Les termes employés posent clairement la question du remplacement de François Fillon. "Quitte à remanier, il vaut mieux que ce soit spectaculaire pour que cela ait un sens", dit Ga‰l Sliman, directeur de l’institut BVA Opinion.
"Tous les ministres étant alignés sur le président de la République, cela veut dire sortir le Premier ministre. Mais cela signifie alors enlever un pôle de popularité" au sein du pouvoir", ajoute-t-il
"RISQUE POLITIQUE REEL"
François Miquet-Marty, directeur de l’institut Viavoice, va dans le même sens en estimant qu’une remaniement épargnant François Fillon risquerait d’être assimilé dans l’opinion à un "replâtrage" au lieu du nouveau souffle attendu.

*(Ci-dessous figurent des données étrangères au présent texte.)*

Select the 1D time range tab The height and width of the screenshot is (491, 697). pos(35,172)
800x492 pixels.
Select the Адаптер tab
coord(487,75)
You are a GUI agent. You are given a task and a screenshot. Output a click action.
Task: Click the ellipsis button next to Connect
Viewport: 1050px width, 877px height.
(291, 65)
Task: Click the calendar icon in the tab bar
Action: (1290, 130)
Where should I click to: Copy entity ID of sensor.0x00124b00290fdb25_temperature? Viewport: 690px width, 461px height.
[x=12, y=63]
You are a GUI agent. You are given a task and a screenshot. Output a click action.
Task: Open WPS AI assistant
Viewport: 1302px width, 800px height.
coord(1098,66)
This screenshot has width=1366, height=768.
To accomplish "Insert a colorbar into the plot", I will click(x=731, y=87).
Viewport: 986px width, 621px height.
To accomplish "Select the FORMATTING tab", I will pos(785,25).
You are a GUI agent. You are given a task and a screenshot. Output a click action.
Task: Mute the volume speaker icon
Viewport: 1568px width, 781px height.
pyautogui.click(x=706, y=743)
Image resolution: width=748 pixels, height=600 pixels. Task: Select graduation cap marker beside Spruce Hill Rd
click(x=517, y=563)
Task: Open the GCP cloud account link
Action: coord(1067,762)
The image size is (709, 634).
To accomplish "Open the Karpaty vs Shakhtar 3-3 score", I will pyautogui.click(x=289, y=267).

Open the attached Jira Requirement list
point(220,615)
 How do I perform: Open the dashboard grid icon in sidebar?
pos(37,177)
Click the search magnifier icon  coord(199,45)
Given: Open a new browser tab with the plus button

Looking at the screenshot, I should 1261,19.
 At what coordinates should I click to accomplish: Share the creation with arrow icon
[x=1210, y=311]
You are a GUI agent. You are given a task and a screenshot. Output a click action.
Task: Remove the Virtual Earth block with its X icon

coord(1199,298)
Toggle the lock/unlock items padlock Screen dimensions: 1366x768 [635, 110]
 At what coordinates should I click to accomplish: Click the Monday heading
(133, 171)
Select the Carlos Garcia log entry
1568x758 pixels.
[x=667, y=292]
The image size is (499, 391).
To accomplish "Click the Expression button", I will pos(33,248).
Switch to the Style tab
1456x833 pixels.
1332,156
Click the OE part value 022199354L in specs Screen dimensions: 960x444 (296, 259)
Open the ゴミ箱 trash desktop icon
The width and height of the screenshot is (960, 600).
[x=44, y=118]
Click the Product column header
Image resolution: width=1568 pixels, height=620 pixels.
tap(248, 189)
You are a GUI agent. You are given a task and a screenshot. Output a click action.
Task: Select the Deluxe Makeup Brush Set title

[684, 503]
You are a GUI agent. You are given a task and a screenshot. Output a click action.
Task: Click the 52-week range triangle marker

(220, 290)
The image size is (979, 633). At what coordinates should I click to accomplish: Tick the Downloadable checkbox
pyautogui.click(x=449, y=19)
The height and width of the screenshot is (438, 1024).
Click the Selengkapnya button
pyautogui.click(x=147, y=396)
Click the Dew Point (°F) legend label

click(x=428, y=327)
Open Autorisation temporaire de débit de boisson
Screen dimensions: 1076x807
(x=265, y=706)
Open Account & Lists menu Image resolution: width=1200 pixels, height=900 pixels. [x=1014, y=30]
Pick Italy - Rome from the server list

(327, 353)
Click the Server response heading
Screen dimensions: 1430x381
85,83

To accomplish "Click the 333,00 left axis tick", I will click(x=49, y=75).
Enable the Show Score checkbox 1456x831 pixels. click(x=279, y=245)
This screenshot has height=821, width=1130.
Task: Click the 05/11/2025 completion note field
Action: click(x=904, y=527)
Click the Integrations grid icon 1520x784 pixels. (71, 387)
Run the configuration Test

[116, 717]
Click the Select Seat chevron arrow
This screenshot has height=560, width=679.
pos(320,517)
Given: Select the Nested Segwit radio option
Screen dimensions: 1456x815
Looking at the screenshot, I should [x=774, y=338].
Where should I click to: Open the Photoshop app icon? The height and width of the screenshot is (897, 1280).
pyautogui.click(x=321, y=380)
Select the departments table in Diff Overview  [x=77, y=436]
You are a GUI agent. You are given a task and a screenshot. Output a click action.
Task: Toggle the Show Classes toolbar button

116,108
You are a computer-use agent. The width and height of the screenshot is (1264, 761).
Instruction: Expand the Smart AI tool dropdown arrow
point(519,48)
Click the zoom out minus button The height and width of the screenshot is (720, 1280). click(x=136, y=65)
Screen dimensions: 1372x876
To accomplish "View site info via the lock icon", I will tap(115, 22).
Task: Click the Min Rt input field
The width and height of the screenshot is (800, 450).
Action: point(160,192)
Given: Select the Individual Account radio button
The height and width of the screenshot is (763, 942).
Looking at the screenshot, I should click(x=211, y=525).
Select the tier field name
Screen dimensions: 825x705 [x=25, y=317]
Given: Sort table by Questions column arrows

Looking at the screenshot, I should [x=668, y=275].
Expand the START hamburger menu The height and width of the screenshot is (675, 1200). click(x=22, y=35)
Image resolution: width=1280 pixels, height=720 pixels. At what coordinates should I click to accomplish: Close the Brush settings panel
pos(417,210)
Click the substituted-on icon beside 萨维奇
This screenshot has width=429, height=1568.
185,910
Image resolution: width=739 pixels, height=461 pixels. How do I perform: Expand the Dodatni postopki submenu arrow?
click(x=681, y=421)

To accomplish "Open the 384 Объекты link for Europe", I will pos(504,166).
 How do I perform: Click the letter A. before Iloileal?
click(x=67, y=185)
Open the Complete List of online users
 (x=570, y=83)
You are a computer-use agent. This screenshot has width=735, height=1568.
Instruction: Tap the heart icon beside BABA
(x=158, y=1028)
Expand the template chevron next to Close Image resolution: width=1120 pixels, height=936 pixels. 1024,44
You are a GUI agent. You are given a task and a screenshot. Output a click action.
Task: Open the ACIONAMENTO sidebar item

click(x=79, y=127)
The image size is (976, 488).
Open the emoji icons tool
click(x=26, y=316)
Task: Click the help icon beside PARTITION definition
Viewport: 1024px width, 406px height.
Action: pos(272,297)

Mais il fait valoir que le Premier ministre est populaire dans la majorité comme dans l’opinion et que "se séparer de quelqu’un qui donne satisfaction présenterait un risque politique réel", surtout qu’il incarne la "rigueur" – il est le seul à avoir osé le mot – en matière de réduction des déficits.
Fin juillet, l’intéressé se déclarait sur Europe 1 disposé à "tourner la page de Matignon" si Nicolas Sarkozy le décidait, ajoutant avec une pointe d’ironie : "Cela fait trois ans et trois mois qu’on annonce mon départ tous les six mois, alors je commence à m’habituer."
Depuis cet été, le nom qui revient le plus souvent pour lui succéder éventuellement à Matignon est celui de la ministre de la Justice, Michèle Alliot-Marie.
Son choix présenterait un triple avantage : celui d’une femme, qui ferait pendant à Martine Aubry au Parti socialiste, d’une représentante de la droite classique à même de rassurer son électorat et enfin d’une gaulliste historique qui pourrait faire barrage aux velléités villepinistes.
Autre poids lourd du gouvernement actuel, le ministre de l’Environnement Jean-Louis Borloo n’a jamais caché son intérêt pour Matignon. Mais son étiquette centriste est un handicap dans l’environnement actuel, où Nicolas Sarkozy entend en priorité remobiliser à droite.
REMANIEMENT AUSSI A L’ELYSEE ?
Etoile montante du sarkozysme, d’où son choix pour conduire la réforme des retraites, le ministre du Travail Eric Woerth aurait constitué un choix plus évident en d’autres temps.
Mais les soupçons de conflit d’intérêt qui pèsent sur lui en marge de l’affaire Bettencourt l’ont affaibli au point que la question de son maintien au gouvernement paraît ouverte malgré le soutien que lui a témoigné publiquement Nicolas Sarkozy.
Parmi les ministres donnés partant figurent Bernard Kouchner (Affaires étrangères) et Patrick Devedjian (Relance), voire Hervé Morin (Défense), qui ne cache pas sa volonté de se lancer dans la campagne pour l’élection présidentielle de 2012.
Les secrétaires d’Etat Fadela Amara (Ville), Jean-Marie Bockel (Justice) et Dominique Bussereau (Transports), qui entend quitter le gouvernement, figurent aussi sur cette liste.
Le nom du maire de Bordeaux, Alain Juppé, a été cité pour succéder à Bernard Kouchner au Quai d’Orsay, qu’il a déjà dirigé de 1993 à 1995. L’arrivée de cette autre figure du gaullisme nécessiterait des ajustements avec l’Elysée, où Claude Guéant à la haute main sur les affaires africaines et proche-orientales.
Les spéculations sur le remaniement ministériel se sont accompagnées d’autres sur des changements dans les conseillers de la présidence. Raymond Soubie pourrait passer la main après le vote de la réforme des retraites.
Le conseiller de Nicolas Sarkozy chargé des dossiers sociaux "a toujours dit qu’il ne resterait pas tout le quinquennat", dit-on à l’Elysée.